抜粋本文 —
****************************************

本発明は電子ビームを用いた検査方法及び検査装置に係わり、特に、半導体装置の製造過程でウエハ上の回路等のパターンを検査するのに適した電子ビームを用いた検査方法及び検査装置に関する。
半導体装置やマスク,レチクル等の製造プロセスで使用される回路パターンの検査装置には、光を照射してその反射をCCD等で検出して欠陥を検出する光学式検査装置が知られている。パターンの幅寸法が微細になってくると、光学式検査装置の分解能には限界がある。そこで、分解能の高い電子ビームを用いた検査装置が注目されてきている。
電子ビームを用いて試料を観察する装置のひとつには、走査電子顕微鏡(scanning
electron microscope, 以下これをSEMという)がある。また、半導体装置を検査する装置のひとつには、測長用走査電子顕微鏡(critical dimension scanning electron
microscope, 以下これをCDSEMという)がある。しかし、上記SEMやCDSEMは、限られた視野を高倍率で観察するのには適しているものの、半導体ウエハの上のどこに欠陥があるかを探すのには不向きである。なぜならば、そのような欠陥探索のためには非常に広い領域、すなわち、直径200mmから300mmのウエハの全表面領域をくまなく検査する必要がある。しかし、そのような広い領域を、上記のSEMやCDSEMで検査する場合、非常に長い時間が必要である。その理由は、上記のSEMやCDSEMの電子ビームの電流が低いので走査速度が遅いからである。したがって、上記SEMやCDSEMを半導体装置の製造プロセスの途中で検査に使用する場合、とても実用にならない検査時間を要してしまう。半導体装置の製造プロセスの途中の検査に使用する検査装置には、スループットとよばれる検査時間の高速化を備えることが必要である。
このような問題を解決する装置が、例えば、特開平5−258703号公報(特許文献1)に記載されている。この装置は画像比較を用いてウエハ上の欠陥を検出する検査装置である。この装置の特徴は、(a)大電流の電子ビームが用いられること、(b)電子ビームを試料または基板に照射しながら試料ステージを連続的に移動させること、(c)電子源で発生した電子ビームを加速させる場合、高加速電圧が用いられること、(d)試料には電子ビームを減速させて試料の帯電を防ぐリターディング電圧が印加されること、
(e)電子ビームの照射によって試料で発生する荷電粒子が対物レンズを通過してから検出されること(TTL方式(Through The Lens type))、である。この検査装置を使用すると、マスクやウエハのパターンの欠陥検査を従来のSEMよりも効率的にかつ高速に行うことができる。
TTL方式では、試料から出てくる荷電粒子が対物レンズを通して検出される。この構造によって、対物レンズと試料との間の距離を短くすることができる。そして、対物レンズを短焦点とすることができ、電子ビームの収差が少なくなり、高分解能な画像の取得が可能になる。しかし、試料の高さが変化すると、これに伴って電子ビームの回転が大きく変化し、得られた画像が回転してしまうという無視できない問題を有している。そのため、試料の高さ精度を確保しなければならず、検査速度の向上には限りがある。

****************************************

提供項目 —
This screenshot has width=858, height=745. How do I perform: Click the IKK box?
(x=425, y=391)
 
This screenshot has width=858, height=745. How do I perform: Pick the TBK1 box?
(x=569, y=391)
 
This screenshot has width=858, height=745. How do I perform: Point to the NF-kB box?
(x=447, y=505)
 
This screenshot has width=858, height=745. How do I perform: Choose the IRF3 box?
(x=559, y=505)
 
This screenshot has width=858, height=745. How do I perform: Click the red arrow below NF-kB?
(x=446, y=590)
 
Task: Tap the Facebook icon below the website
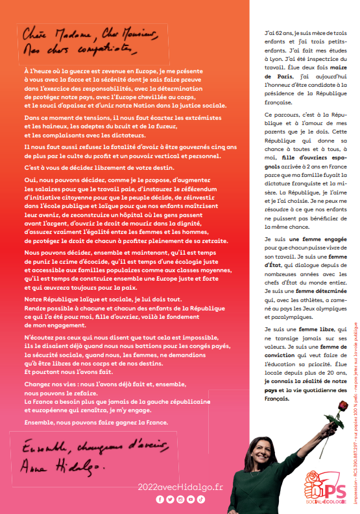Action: click(160, 499)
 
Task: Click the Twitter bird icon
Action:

****************************************

作業内容 —
**1.** 電子ビーム検査の本文によると、TTL方式で試料の高さが変化すると、どのような問題が起こりますか?
**2.** 電子ビーム検査の本文を、最後の文の後から書き進めてください。
各項目は、電子ビーム検査の本文とは別個の資料です。

演習の解答 —
**1.** 電子ビームの回転が大きく変化し、得られた画像が回転してしまいます。

**2.**
また、上記特開平5−258703号公報(特許文献1)に記載されている検査装置は、電子ビームの電子のクーロン相互反発作用による焦点のぼけを避けるため、平行ビームを採用している。平行ビームでは、試料ステージ上の試料の移動中にブランキングしたとき、ブランキングの最中に、電子ビームの軌道の途中にある絞りで遮断できない電子ビームが存在し、照射する領域に隣接した照射したくない領域をわずかながら照射してしまう。このように、ブランキングが始まってから完了までの間中、本来、電子ビームで照射されては好ましくない箇所が電子ビームで照射されることになる。その結果、得られた画像は実際のものとは異なった画像になるという問題がある。
図14に、ある半導体装置の製造プロセスにおける、ウエハを試料として、リターディング電圧と2次電子検出効率との関係の一例を示す。図14中の(2)のTTL方式の場合には、リターディング電圧が小さくなると2次電子の検出効率が無視できないほど低下するという問題がある。試料から発生する2次電子は、対物レンズの磁場を通って収束する。2次電子の検出効率が低下する主な原因は、リターディング電圧を変えると電子ビームによる試料への照射エネルギーが変わり、2次電子の軸方向の収束位置が変化するからである。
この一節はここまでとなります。